WHAT NEEDS TO BE DONE → Nothing after the line containing "Accessibility (366, 2226)" belongs in the answer; write out exactly every line from the start of the material up to it, including it.

MATERIAL TO PROCESS →
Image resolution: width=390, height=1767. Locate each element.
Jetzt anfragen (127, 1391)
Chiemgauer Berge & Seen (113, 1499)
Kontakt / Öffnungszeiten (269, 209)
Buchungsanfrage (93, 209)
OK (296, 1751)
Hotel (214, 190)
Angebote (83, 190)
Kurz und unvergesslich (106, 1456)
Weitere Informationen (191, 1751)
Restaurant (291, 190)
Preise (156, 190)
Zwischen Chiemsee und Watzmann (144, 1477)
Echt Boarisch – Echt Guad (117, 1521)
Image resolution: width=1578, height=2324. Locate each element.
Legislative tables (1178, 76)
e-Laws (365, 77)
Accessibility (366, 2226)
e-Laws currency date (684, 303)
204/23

TASK RESULT →
Image resolution: width=390, height=1767. Locate each element.
Jetzt anfragen (127, 1391)
Chiemgauer Berge & Seen (113, 1499)
Kontakt / Öffnungszeiten (269, 209)
Buchungsanfrage (93, 209)
OK (296, 1751)
Hotel (214, 190)
Angebote (83, 190)
Kurz und unvergesslich (106, 1456)
Weitere Informationen (191, 1751)
Restaurant (291, 190)
Preise (156, 190)
Zwischen Chiemsee und Watzmann (144, 1477)
Echt Boarisch – Echt Guad (117, 1521)
Image resolution: width=1578, height=2324. Locate each element.
Legislative tables (1178, 76)
e-Laws (365, 77)
Accessibility (366, 2226)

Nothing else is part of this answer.